Records drawn from a dataset:
━━━━━━━━
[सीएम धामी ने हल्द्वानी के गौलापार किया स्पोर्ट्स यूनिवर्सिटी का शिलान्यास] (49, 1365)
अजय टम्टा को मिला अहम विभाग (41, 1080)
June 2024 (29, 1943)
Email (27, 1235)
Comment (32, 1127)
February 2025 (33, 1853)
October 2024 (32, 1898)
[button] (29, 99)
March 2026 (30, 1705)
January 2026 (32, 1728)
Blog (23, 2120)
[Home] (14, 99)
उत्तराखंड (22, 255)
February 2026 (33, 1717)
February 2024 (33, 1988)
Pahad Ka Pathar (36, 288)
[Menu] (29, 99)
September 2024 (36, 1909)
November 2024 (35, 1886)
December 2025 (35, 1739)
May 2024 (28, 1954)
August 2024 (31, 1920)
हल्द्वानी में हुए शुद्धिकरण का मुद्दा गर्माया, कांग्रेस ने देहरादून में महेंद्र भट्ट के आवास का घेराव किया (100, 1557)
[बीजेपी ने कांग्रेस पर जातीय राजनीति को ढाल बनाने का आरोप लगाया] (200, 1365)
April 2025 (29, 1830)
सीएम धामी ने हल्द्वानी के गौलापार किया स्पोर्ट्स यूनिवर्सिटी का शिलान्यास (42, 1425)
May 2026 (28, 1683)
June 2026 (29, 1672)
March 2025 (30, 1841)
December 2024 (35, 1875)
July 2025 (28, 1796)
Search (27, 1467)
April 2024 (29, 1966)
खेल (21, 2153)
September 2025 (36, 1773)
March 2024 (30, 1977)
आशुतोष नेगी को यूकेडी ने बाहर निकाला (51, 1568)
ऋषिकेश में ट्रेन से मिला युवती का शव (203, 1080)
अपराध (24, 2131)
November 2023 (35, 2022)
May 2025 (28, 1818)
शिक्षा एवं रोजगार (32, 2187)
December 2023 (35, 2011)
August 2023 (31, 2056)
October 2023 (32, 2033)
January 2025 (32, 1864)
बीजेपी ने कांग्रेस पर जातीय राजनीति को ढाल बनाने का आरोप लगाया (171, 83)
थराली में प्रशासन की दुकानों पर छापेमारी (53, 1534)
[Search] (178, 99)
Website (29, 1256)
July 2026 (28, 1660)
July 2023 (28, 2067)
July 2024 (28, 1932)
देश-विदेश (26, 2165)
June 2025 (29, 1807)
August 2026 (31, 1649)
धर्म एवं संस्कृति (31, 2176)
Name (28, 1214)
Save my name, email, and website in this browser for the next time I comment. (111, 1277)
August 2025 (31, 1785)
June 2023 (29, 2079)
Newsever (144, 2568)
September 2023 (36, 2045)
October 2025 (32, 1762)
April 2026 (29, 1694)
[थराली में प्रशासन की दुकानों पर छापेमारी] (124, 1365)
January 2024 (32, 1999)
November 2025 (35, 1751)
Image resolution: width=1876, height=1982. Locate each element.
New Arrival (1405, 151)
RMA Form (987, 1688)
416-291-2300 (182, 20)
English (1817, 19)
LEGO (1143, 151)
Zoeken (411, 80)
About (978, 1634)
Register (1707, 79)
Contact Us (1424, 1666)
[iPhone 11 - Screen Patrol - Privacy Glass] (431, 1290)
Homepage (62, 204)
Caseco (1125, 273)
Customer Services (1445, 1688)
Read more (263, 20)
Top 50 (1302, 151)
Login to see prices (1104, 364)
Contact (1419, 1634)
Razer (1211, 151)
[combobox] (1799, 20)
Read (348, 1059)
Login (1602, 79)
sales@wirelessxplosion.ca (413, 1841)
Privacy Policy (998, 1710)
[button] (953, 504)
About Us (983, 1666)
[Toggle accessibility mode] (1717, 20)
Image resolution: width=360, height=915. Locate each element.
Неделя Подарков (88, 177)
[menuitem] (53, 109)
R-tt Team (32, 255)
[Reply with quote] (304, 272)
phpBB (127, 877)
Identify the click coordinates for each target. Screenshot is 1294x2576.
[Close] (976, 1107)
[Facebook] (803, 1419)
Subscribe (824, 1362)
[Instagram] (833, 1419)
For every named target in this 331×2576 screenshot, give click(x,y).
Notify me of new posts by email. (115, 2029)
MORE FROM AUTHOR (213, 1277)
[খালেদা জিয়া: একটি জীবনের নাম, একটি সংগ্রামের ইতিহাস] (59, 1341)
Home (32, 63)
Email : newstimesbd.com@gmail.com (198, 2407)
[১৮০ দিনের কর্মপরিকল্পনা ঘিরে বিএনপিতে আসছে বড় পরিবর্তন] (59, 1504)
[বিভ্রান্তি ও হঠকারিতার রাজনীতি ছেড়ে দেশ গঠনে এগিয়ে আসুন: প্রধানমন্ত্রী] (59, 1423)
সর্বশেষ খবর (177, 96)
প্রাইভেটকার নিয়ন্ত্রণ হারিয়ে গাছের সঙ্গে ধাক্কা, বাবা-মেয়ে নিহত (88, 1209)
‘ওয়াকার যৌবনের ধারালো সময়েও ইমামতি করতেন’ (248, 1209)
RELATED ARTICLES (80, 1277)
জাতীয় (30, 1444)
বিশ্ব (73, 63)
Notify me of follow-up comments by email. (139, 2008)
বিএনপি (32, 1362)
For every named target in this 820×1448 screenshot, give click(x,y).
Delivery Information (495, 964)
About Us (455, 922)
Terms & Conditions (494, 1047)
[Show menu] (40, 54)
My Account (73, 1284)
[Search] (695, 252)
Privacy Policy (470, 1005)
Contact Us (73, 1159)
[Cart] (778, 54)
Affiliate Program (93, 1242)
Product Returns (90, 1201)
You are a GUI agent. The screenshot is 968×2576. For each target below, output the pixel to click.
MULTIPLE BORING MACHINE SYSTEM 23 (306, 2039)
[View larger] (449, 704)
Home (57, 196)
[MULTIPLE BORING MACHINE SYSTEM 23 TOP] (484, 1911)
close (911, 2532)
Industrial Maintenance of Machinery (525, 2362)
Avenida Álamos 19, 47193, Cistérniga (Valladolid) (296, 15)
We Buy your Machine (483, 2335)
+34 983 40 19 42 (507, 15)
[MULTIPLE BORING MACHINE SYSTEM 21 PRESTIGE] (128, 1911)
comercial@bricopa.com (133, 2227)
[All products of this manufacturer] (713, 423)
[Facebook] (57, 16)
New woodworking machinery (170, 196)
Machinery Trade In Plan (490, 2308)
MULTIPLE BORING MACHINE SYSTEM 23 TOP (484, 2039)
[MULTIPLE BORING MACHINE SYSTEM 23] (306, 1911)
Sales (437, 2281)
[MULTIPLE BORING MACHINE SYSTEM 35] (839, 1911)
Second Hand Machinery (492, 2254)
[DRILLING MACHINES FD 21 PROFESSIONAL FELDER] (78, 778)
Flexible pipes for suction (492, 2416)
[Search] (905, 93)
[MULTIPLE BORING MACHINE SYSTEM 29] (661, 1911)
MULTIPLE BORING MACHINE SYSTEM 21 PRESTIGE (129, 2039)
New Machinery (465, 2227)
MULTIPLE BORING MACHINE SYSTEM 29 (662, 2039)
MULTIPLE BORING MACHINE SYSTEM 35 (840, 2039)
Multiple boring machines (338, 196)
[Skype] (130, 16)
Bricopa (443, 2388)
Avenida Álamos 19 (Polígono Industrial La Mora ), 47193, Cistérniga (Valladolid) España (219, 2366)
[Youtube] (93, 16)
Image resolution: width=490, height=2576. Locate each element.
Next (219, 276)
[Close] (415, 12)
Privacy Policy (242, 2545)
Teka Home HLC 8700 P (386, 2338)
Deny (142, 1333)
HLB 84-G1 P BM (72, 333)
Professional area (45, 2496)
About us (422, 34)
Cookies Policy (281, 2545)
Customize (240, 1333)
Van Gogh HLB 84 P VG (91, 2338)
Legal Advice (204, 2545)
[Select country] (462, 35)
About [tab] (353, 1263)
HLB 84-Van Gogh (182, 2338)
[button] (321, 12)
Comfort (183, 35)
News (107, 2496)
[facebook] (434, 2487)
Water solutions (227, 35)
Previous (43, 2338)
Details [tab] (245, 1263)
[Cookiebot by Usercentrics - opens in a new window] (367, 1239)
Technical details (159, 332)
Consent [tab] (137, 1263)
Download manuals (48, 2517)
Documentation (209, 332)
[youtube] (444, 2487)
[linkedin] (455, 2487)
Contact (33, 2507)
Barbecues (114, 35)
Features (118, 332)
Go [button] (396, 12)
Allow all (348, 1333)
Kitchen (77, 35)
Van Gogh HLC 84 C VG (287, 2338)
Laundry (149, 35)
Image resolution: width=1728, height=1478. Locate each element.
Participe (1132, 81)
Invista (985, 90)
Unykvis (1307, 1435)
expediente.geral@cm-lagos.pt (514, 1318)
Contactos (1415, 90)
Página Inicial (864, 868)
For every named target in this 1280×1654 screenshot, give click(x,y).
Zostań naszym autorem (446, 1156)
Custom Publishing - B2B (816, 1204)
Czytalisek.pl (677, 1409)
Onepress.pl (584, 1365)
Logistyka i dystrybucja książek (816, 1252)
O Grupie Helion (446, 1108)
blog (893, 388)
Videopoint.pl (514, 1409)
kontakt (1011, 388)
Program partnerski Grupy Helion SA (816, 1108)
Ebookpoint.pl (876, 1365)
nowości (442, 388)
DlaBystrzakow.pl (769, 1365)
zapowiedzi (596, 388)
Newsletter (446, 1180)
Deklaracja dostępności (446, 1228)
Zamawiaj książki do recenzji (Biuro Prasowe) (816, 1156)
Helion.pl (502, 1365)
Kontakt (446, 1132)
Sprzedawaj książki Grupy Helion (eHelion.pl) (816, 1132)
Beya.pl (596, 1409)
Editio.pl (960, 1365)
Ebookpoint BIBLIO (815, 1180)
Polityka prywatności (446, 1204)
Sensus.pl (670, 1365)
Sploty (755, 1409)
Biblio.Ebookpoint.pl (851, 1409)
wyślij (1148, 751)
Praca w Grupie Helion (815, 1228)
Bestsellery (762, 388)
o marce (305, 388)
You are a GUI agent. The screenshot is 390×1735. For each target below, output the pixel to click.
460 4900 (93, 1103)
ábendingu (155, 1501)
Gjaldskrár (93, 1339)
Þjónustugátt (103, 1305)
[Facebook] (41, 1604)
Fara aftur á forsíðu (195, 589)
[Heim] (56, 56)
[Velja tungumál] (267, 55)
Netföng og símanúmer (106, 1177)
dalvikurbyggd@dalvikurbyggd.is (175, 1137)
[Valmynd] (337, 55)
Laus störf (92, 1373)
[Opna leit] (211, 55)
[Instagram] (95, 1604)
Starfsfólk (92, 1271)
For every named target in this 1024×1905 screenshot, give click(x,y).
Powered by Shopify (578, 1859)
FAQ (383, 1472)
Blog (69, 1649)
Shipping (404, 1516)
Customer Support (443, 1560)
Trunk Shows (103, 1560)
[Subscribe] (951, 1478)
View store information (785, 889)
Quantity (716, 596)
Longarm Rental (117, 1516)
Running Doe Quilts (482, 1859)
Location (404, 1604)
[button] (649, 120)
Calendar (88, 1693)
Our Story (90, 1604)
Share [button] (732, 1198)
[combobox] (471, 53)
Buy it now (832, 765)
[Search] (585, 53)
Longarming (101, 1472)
━━━━━━━━
-- Exercise goal --
Using the entries above, output exactly the lines between the line holding "Onepress.pl (584, 1365)" and the line holding "Newsletter (446, 1180)", end lines included, and nothing more.

-- Solved problem --
Onepress.pl (584, 1365)
Logistyka i dystrybucja książek (816, 1252)
O Grupie Helion (446, 1108)
blog (893, 388)
Videopoint.pl (514, 1409)
kontakt (1011, 388)
Program partnerski Grupy Helion SA (816, 1108)
Ebookpoint.pl (876, 1365)
nowości (442, 388)
DlaBystrzakow.pl (769, 1365)
zapowiedzi (596, 388)
Newsletter (446, 1180)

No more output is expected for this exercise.